Records from a collection:
_____

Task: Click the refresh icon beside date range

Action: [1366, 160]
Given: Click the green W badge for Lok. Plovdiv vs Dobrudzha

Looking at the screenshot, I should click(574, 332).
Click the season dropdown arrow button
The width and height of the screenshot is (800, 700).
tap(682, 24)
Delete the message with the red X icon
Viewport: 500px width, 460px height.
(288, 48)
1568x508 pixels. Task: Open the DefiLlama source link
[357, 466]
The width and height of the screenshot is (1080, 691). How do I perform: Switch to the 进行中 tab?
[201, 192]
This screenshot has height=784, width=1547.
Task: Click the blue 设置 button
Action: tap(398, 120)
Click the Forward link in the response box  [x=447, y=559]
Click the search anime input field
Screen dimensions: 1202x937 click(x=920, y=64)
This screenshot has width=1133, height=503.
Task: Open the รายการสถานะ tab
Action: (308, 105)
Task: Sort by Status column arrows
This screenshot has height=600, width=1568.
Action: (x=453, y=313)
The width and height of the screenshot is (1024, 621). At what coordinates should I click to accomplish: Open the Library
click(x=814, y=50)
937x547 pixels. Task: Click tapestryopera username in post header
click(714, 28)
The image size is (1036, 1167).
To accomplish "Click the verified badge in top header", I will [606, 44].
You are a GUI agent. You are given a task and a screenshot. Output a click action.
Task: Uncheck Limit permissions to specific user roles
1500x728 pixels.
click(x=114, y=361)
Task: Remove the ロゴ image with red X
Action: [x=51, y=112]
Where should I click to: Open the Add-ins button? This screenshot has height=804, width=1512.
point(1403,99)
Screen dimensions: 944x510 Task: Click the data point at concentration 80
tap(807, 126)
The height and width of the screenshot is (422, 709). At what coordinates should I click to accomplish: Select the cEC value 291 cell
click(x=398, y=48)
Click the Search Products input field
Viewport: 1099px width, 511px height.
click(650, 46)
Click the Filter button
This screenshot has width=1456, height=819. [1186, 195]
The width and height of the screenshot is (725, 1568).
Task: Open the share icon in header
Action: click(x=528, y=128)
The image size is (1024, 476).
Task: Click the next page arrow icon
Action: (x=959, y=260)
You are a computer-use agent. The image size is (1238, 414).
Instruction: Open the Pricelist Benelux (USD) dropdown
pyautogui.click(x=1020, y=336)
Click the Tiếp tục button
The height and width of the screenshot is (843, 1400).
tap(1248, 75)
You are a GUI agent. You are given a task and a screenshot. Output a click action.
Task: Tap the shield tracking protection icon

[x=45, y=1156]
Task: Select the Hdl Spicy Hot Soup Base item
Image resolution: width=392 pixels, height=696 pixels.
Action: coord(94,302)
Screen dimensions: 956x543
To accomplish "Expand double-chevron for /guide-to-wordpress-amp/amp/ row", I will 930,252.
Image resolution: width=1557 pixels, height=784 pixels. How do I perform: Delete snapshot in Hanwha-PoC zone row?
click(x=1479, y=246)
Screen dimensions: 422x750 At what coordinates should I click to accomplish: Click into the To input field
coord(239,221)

_____

REQUIREMENT:
Look above for the line containing "Instruction: Open the". Return it and each line after it exactly, through the last line, and nothing more.

ANSWER TO THIS EXERCISE:
Instruction: Open the Pricelist Benelux (USD) dropdown
pyautogui.click(x=1020, y=336)
Click the Tiếp tục button
The height and width of the screenshot is (843, 1400).
tap(1248, 75)
You are a GUI agent. You are given a task and a screenshot. Output a click action.
Task: Tap the shield tracking protection icon

[x=45, y=1156]
Task: Select the Hdl Spicy Hot Soup Base item
Image resolution: width=392 pixels, height=696 pixels.
Action: coord(94,302)
Screen dimensions: 956x543
To accomplish "Expand double-chevron for /guide-to-wordpress-amp/amp/ row", I will 930,252.
Image resolution: width=1557 pixels, height=784 pixels. How do I perform: Delete snapshot in Hanwha-PoC zone row?
click(x=1479, y=246)
Screen dimensions: 422x750 At what coordinates should I click to accomplish: Click into the To input field
coord(239,221)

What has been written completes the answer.